(Fotogramma /Ipa)
Pubblicato il: 22/12/2018 10:43
Stangata in arrivo per cittadini e imprese. Dal 2019, infatti, gli italiani rischiano di pagare “almeno 1 miliardo in più, a seguito della rimozione del blocco delle aliquote dei tributi locali introdotta nella manovra di Bilancio attualmente i discussione in Parlamento”. A segnalarlo è il coordinatore dell’Ufficio studi della Cgia, Paolo Zabeo. “Tra Irap, Imu, Tasi e addizionali Irpef, famiglie e imprese versano a Regioni ed enti locali oltre 60 miliardi di euro all’anno – spiega – l’incidenza di questo importo, sul totale delle entrate tributarie, è pari al 12% e, purtroppo, è destinato ad aumentare“.
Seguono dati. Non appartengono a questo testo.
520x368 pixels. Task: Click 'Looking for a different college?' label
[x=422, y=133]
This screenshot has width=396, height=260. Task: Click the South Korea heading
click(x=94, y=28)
Dopo aver rimosso il blocco delle aliquote dei tributi locali introdotto con la legge di Stabilità del 2016 dall’allora governo Renzi, – prosegue la Cgia – è molto probabile che alcuni Governatori e molti Sindaci torneranno ad innalzarle. Secondo alcune stime, degli 8.000 Comuni presenti in Italia oltre l’80 per cento ha i margini per aumentare sia l’Imu sulle seconde e terze case sia l’addizionale Irpef. Non è da escludere inoltre che, a seguito dell’aumento della deducibilità dell’Imu sui capannoni in via di definizione con la manovra di Bilancio 2019, alcuni primi cittadini siano tentati di ritoccare all’insù l’aliquota di propria competenza, almeno fino alla soglia che non consente agli imprenditori di versare più di quanto hanno realmente pagato nel 2018.
Tra il 2010 e il 2017, infatti, le manovre di finanza pubblica a carico delle Autonomie locali hanno comportato una contrazione delle risorse disponibili pari a 22 miliardi di euro. I più colpiti sono stati i Comuni. Se nelle casse dei Sindaci la contrazione ha raggiunto l’anno scorso gli 8,3 miliardi di euro, alle Regioni a Statuto ordinario le minori entrate si sono stabilizzate sui 7,2 miliardi.
Le Province, invece, hanno subito una diminuzione delle risorse pari a 3,5 miliardi, mentre le Regioni a Statuto speciale formalmente non hanno sopportato alcuna contrazione, anche se lo Stato centrale ha imposto loro di accantonare ben 2,9 miliardi di euro.
Nonostante il blocco degli aumenti dei tributi locali e il taglio ai trasferimenti, i Sindaci hanno comunque trovato il modo di compensare, almeno in parte, queste mancate entrate agendo sulle tariffe locali.
Tra il 2015 e i primi 4 mesi di quest’anno le principali tariffe amministrative applicate dai comuni (certificati di nascita, matrimonio/morte) sono aumentate dell’88,3%. Quelle applicate dalle società controllate da questi enti territoriali per la fornitura dell’acqua, invece, hanno subito un incremento del 13,9%, quelle della scuola dell’infanzia del 5,1%, le mense scolastiche del 4,5%, il trasporto urbano del 2% e i rifiuti dell’1,7%. L’inflazione, invece, sempre in questo periodo è salita solo dell’1,7%.